This assumption states that the average evolution of untreated potential outcomes would be the same across all dose groups in the absence of treatment. Under parallel trends, the untreated group provides a valid counterfactual for the path of outcomes that treated units would have experienced without treatment.
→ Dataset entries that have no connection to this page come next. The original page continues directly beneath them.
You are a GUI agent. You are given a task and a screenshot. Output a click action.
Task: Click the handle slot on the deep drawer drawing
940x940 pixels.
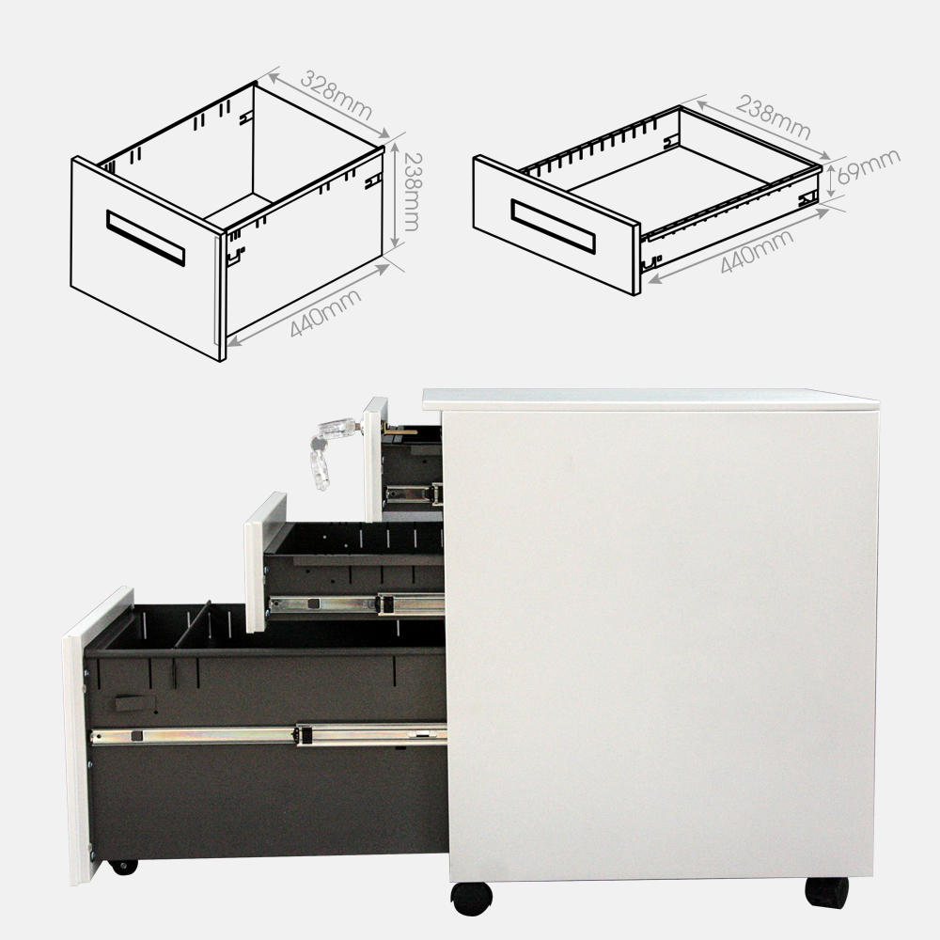(x=146, y=238)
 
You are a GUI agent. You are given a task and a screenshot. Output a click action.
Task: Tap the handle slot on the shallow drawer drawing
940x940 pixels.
(x=553, y=227)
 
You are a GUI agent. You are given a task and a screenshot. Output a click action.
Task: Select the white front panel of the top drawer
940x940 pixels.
(x=374, y=459)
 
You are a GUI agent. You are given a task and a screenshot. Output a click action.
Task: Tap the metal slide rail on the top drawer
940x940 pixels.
(x=415, y=494)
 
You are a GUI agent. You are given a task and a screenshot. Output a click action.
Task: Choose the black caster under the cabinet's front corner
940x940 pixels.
(x=471, y=898)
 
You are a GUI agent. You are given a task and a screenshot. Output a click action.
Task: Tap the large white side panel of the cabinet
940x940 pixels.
(x=663, y=639)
Parallel trends is an assumption about untreated potential outcomes \(Y_t(0)\) only. It says nothing about how treated potential outcomes \(Y_t(d)\) for \(d > 0\) evolve across dose groups.

Strong Parallel Trends

A different assumption is required to identify causal response parameters and to make valid comparisons across dose groups.

Assumption 5 (Strong Parallel Trends)

For all \(d \in \mathcal{D}\),

\[\mathbb{E}[Y_{t=2}(d) - Y_{t=1}(0)] = \mathbb{E}[Y_{t=2}(d) - Y_{t=1}(0) | D = d].\]
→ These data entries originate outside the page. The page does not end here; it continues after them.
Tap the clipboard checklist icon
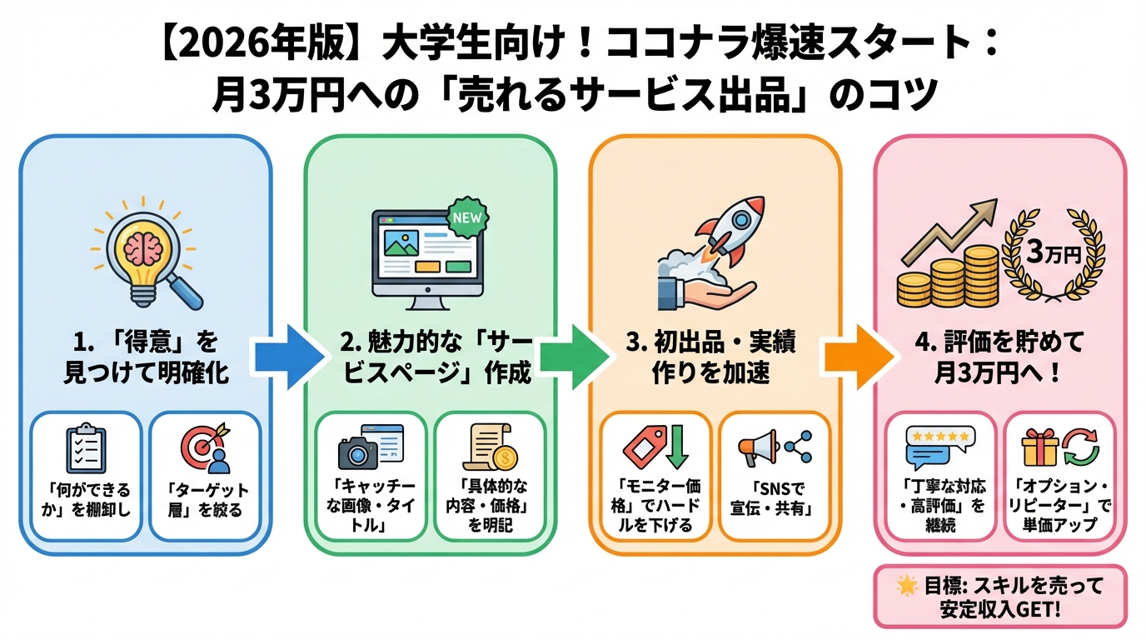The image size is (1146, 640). tap(86, 450)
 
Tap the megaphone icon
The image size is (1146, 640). tap(757, 448)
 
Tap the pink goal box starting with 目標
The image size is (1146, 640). tap(999, 597)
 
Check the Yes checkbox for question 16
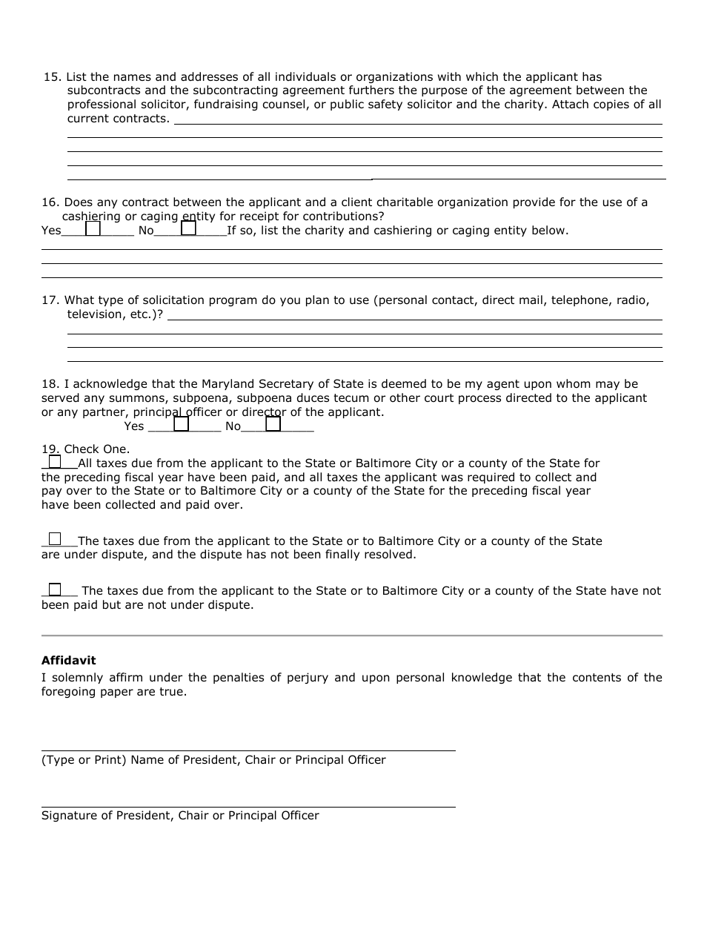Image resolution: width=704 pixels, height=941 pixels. [93, 229]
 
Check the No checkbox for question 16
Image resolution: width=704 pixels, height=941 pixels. [189, 229]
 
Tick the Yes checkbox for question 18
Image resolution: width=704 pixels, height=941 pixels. [182, 425]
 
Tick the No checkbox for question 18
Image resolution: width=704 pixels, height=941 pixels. [273, 425]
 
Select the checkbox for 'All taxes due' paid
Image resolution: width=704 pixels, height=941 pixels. [55, 462]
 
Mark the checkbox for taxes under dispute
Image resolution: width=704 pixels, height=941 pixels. [55, 540]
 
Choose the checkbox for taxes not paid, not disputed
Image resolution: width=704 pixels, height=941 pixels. [55, 590]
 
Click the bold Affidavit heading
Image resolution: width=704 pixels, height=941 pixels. [68, 661]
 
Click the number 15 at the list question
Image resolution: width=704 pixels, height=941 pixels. [50, 77]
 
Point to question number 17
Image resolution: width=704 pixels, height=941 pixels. [50, 300]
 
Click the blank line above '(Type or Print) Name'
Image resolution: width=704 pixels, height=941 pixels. [248, 750]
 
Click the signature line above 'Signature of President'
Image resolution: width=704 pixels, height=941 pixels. [248, 806]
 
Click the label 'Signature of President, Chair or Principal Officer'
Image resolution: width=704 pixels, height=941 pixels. [180, 816]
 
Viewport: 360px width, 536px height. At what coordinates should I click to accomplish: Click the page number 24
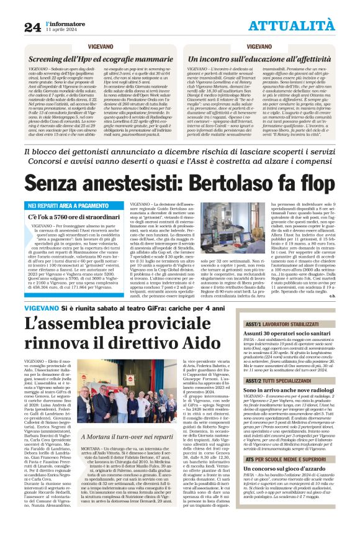pos(32,27)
Under Assumption 3, the right-hand side of this equation is the observed average evolution of outcomes for dose group \(d\). Strong parallel trends says that the average evolution of outcomes for the entire population if all experienced dose \(d\) (the left-hand side) equals the path of outcomes that dose group \(d\) actually experienced.

An equivalent characterization under Assumption 4 is that strong parallel trends holds if and only if

\[ATT(d | d) = ATE(d) \quad \text{for all } d \in \mathcal{D}.\]

This means strong parallel trends rules out selection-on-gains into particular dose groups. While this condition does not impose full treatment effect homogeneity, it does ensure that observed outcome changes for each dose group reflect what would have happened to all other groups had they received that dose.

Note

Conventional pre-tests for differential pre-trends cannot distinguish between Assumptions 4 and 5. Because only untreated potential outcomes are observed before treatment, pre-treatment periods cannot test the additional content of strong parallel trends, which necessarily involves treated potential outcomes \(Y_t(d)\) for \(d > 0\).

Relationship Between Assumptions

In general, Assumptions 4 and 5 are non-nested, though Assumption 5 will typically be stronger in most applications. To see this, consider that Assumption 4 restricts only the evolution of \(Y_t(0)\) across dose groups, while Assumption 5 restricts the evolution of \(Y_t(d)\) for each \(d \in \mathcal{D}\).

When maintained jointly with Assumption 4, Assumption 5 can be understood as a structural assumption that allows extrapolation of treatment effects, ensuring that the treatment effects of dose \(d\) among dose group \(d\) equal the treatment effects of dose \(d\) for the entire population.

Identification Results

Which parameters can be recovered from the data depends on the strength of the parallel trends assumption. Standard PT identifies level effects but not causal responses. The stronger SPT assumption identifies both.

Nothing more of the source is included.